▸ WORK INSTRUCTION: None of the pictures should be copied, though every line of the listing must be printed exactly.
:::
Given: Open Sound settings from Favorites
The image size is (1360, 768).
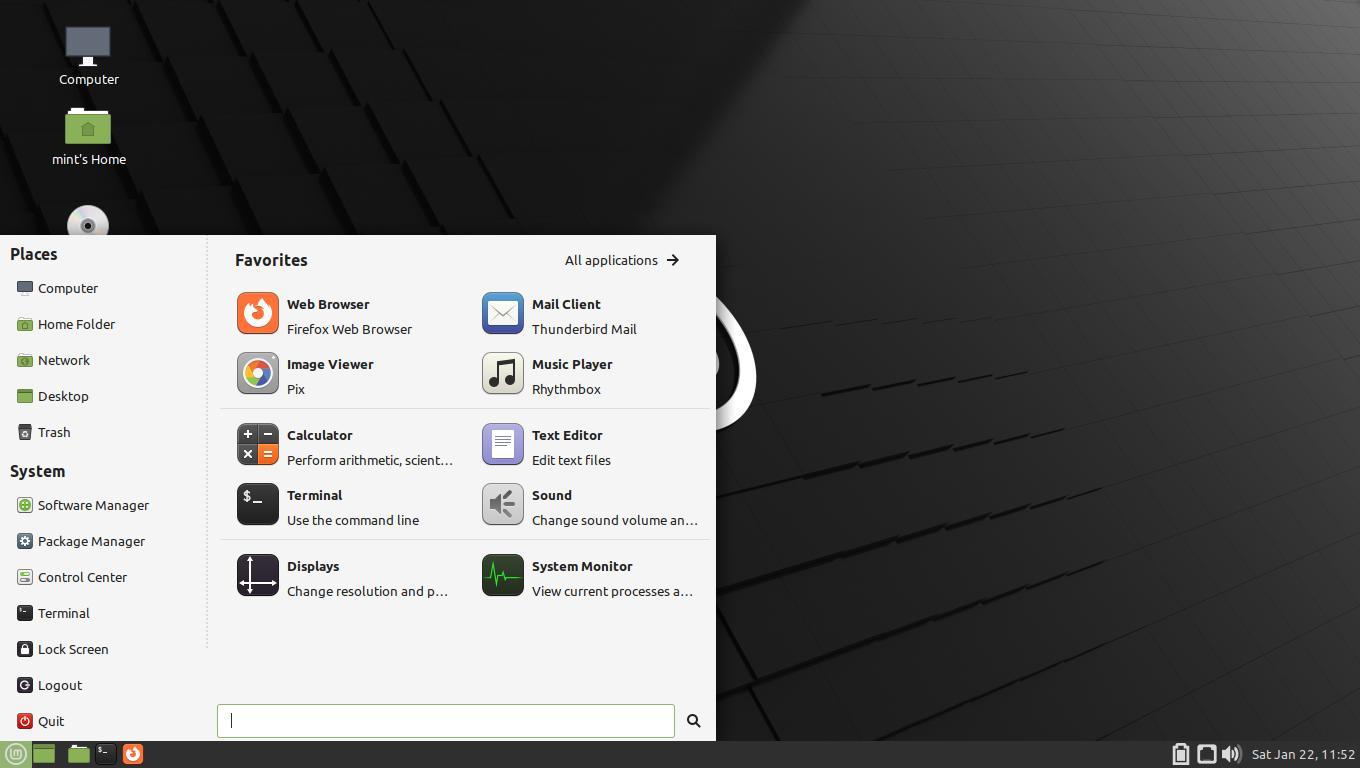Looking at the screenshot, I should click(551, 505).
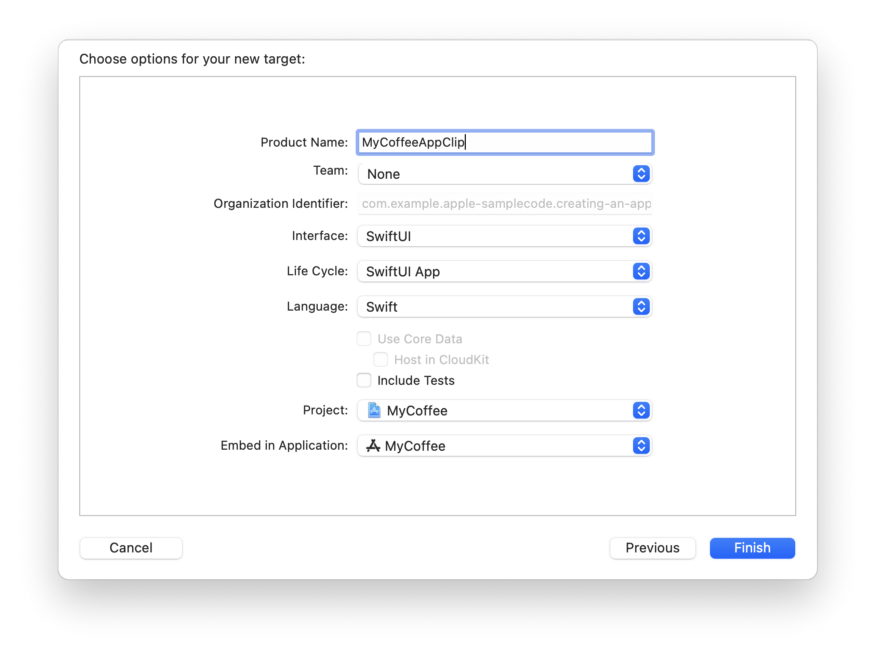Click the Project popup arrows icon
The height and width of the screenshot is (656, 875).
tap(641, 411)
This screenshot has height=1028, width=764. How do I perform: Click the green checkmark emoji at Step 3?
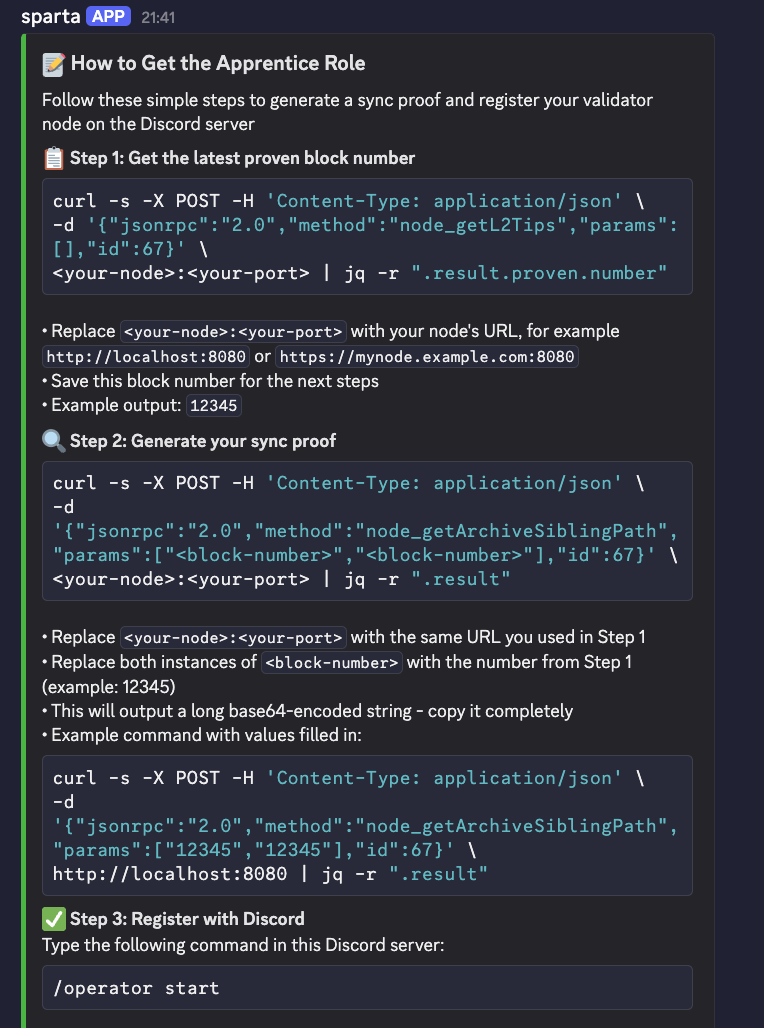(x=54, y=918)
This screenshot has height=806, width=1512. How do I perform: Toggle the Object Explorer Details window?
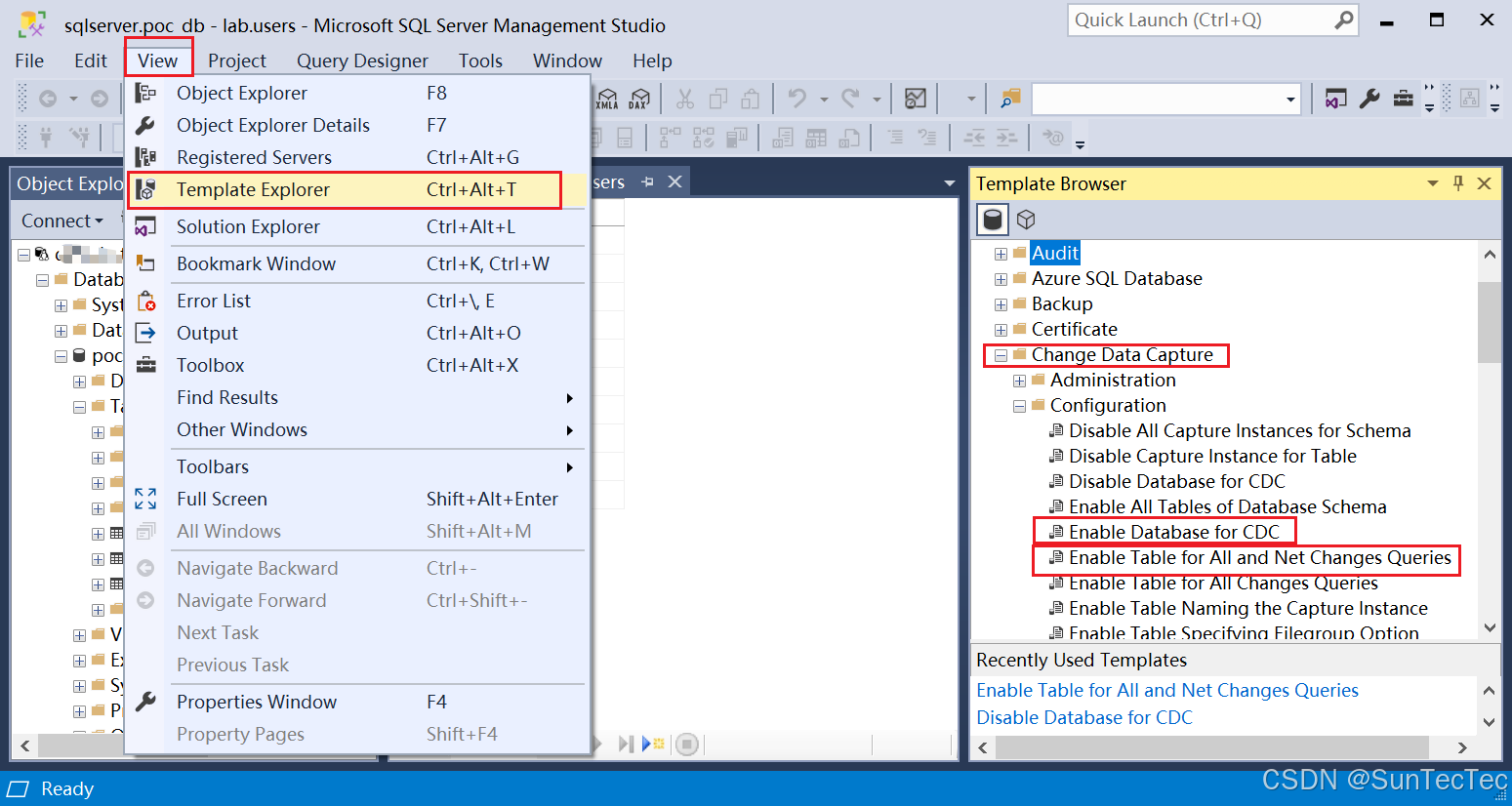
:::
▸ COMPLETED TASK:
Given: Open Sound settings from Favorites
The image size is (1360, 768).
Looking at the screenshot, I should click(551, 505).
Click the Project popup arrows icon
The height and width of the screenshot is (656, 875).
tap(641, 411)
This screenshot has height=1028, width=764. How do I perform: Click the green checkmark emoji at Step 3?
(x=54, y=918)
This screenshot has height=806, width=1512. How do I perform: Toggle the Object Explorer Details window?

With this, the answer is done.